▶ WORK INSTRUCTIONS: Look through the entries for the string "computer", and copy each line that holds it.
■ ■ ■ ■ ■
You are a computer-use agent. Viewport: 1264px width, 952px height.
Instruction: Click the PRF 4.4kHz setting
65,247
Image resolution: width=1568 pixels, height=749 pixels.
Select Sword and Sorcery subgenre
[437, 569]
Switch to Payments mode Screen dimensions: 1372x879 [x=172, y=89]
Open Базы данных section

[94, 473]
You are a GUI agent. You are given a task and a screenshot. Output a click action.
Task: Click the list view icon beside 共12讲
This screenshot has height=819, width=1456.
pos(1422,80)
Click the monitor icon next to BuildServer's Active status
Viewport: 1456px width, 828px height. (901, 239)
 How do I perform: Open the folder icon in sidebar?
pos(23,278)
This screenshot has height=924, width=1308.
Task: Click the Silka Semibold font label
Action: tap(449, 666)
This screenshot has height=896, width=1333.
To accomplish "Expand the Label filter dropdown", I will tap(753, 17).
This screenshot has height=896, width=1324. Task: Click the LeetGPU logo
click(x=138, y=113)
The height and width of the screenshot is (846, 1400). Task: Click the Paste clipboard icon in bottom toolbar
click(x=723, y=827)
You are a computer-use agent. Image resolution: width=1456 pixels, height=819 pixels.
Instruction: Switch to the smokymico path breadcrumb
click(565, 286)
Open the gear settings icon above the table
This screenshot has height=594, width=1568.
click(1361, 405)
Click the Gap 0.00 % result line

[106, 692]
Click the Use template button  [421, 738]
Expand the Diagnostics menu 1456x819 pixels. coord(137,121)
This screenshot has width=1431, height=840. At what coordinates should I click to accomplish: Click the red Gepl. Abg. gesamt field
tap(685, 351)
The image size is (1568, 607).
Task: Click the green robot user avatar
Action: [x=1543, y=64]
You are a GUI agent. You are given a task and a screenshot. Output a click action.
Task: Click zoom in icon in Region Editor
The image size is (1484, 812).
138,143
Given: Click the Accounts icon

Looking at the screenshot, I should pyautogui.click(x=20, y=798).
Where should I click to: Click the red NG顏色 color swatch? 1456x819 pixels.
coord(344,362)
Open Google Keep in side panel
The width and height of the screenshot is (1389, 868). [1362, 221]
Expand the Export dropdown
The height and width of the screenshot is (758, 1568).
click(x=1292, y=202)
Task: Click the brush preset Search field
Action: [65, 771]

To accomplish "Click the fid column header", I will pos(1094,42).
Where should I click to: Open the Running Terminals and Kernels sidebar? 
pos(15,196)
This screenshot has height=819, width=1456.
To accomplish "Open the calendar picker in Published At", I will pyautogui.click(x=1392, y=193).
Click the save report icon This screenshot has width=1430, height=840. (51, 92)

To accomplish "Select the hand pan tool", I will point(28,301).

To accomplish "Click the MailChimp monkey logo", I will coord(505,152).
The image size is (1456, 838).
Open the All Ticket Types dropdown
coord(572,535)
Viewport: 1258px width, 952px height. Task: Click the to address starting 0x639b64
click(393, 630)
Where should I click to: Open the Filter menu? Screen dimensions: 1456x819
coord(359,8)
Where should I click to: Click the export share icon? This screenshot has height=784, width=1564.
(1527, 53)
■ ■ ■ ■ ■
▶ RESULT OF THE EXERCISE:
You are a computer-use agent. Viewport: 1264px width, 952px height.
You are a computer-use agent. Image resolution: width=1456 pixels, height=819 pixels.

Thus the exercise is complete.